Appellate Division of the Supreme Court of New York, Second Department
Jun 26, 1989
151 A.D.2d 742 (N.Y. App. Div. 1989)

Opinion

June 26, 1989

Appeal from the Supreme Court, Queens County (LeVine, J.).


Ordered that the appeal from the order dated January 19, 1988 is dismissed, as that order was superseded by the order dated September 23, 1988, made upon reargument; and it is further,

Ordered that the order entered September 23, 1988 is affirmed insofar as reviewed; and it is further,

Ordered that the respondent is awarded one bill of costs.

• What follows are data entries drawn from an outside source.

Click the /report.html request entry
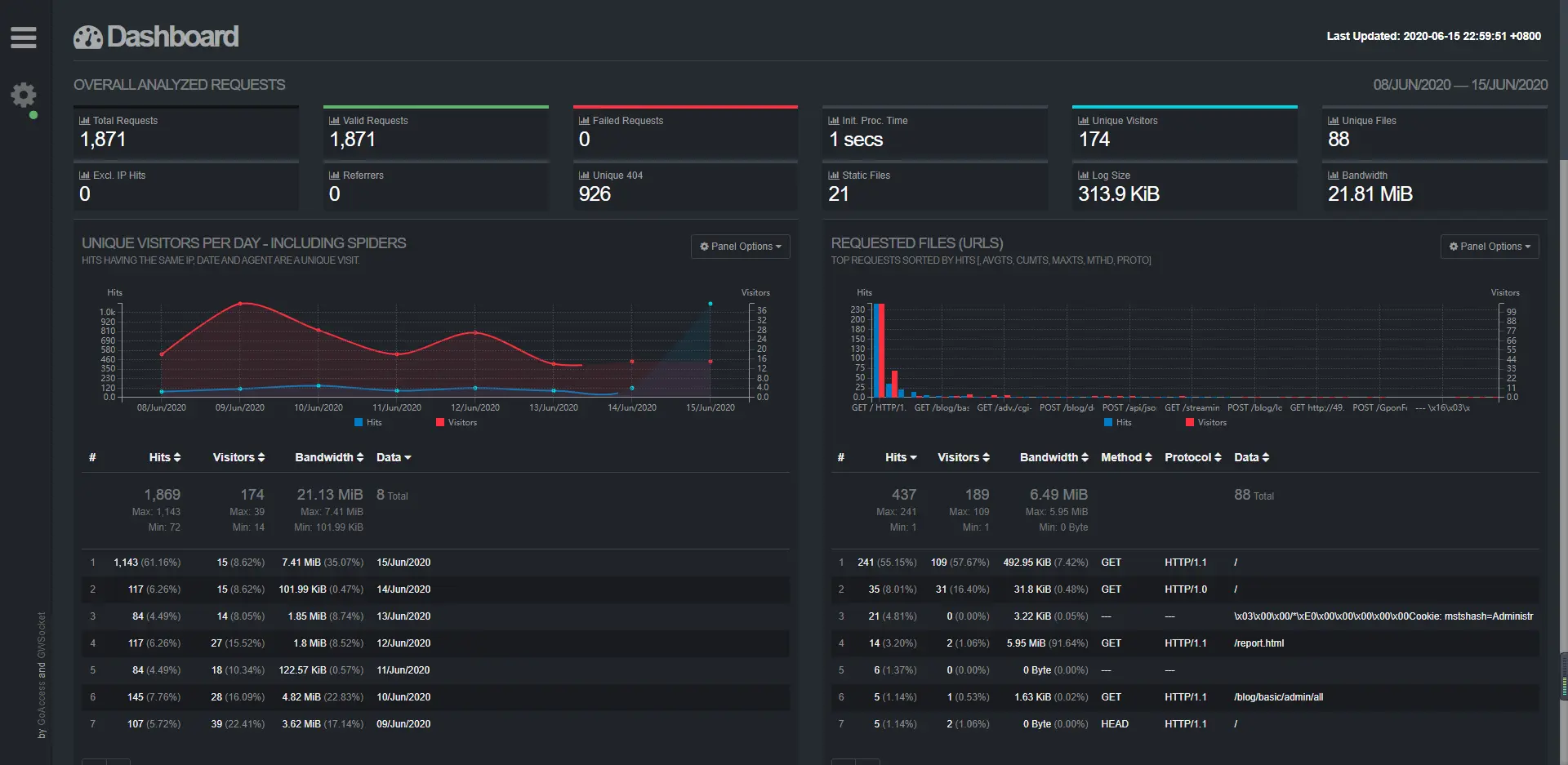Image resolution: width=1568 pixels, height=765 pixels. (x=1258, y=643)
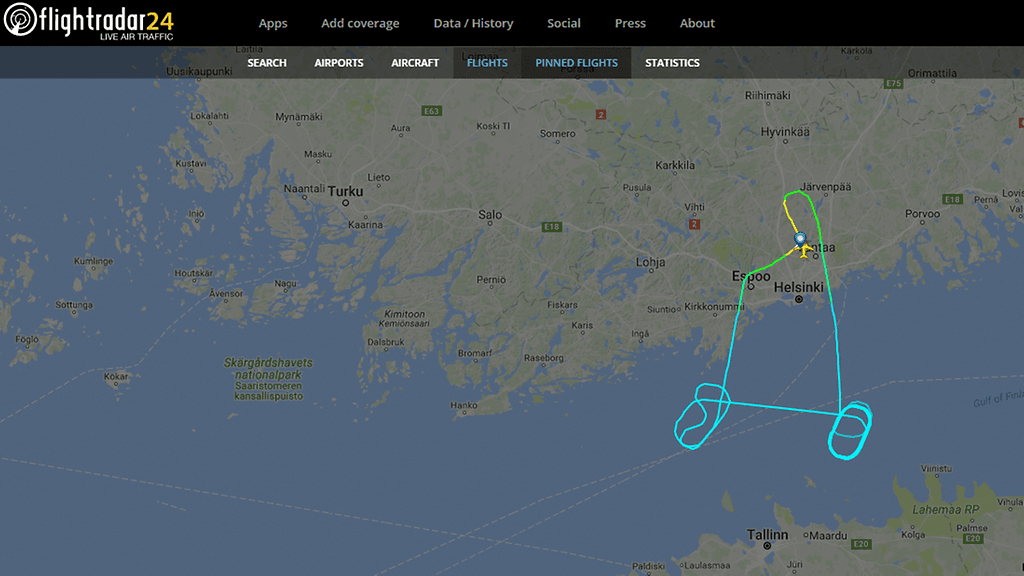Click the Helsinki city marker dot

799,299
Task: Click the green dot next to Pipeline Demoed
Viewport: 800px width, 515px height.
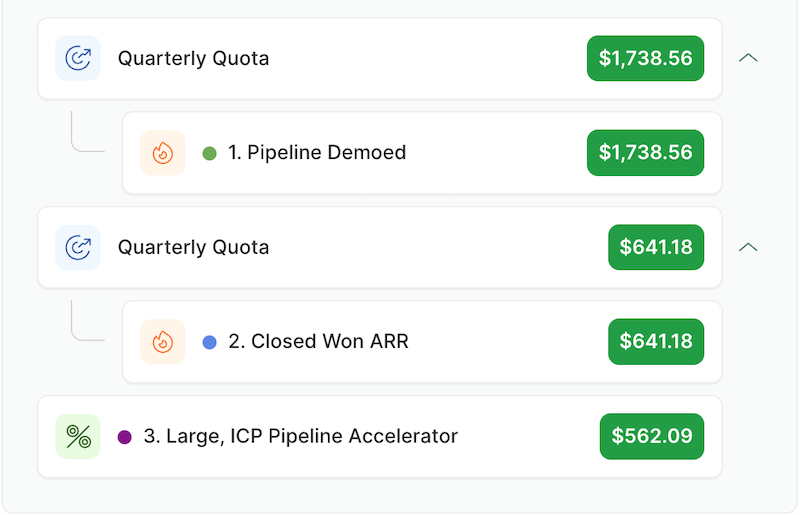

The instant action arises from an accident which occurred on February 2, 1984, when the plaintiff Joseph Watford was exercising on a rowing machine at a facility of the defendant Jack LaLanne Long Island, Inc. (hereinafter Jack LaLanne) in Cedarhurst, Nassau County. An important part of the structure of the machine known as a Universal Centurion II multistation DVR conditioning machine was a hook, called an "S" hook, connected to a chain and handlebar which are themselves attached to a pulley cable and weights. The plaintiff Joseph Watford alleged that as he held the bar and leaned backwards, pulling on the bar to lift the weights, the "S" hook broke causing him to fall backwards, striking his head and suffering injury. The plaintiff was a member of Jack LaLanne's Fitness Center, and was permitted to use that defendant's facilities. Although the contract referred to the parties as "buyer" and "seller", it did not provide for the sale to the buyer of any part of the equipment.

On or about May 4, 1984, the plaintiffs commenced this action against Jack LaLanne and Olympia Sports Products, Inc., doing business as Universal Fitness Products (hereinafter Olympia) to recover damages based on three theories of liability: (1) negligence, (2) breach of warranty and (3) strict products liability. By an amended complaint dated January 21, 1986, the plaintiffs broadened their lawsuit to include the defendant Universal Gym Equipment (hereinafter Universal) based on the same three causes of action. There was evidence adduced at examination before trial that Olympia was the sole distributor of Universal in 10 northeastern States and that the machine had been manufactured by a licensee of Universal. Also, Olympia installed the machines at whatever location was requested by Jack LaLanne, including its Cedarhurst facility.

Among the number of motions for summary judgment made by the defendants, this appeal concerns the cross motion by Jack LaLanne for summary judgment dismissing the breach of warranty and strict products liability causes of action asserted against it. As part of their opposition to Jack LaLanne's cross motion, the plaintiffs submitted an insurance policy of Jack LaLanne showing that Universal was an additional insured. By order dated January 19, 1988, the Supreme Court, inter alia, granted Jack LaLanne's cross motion. Upon reargument, the court adhered to its original determination. We agree.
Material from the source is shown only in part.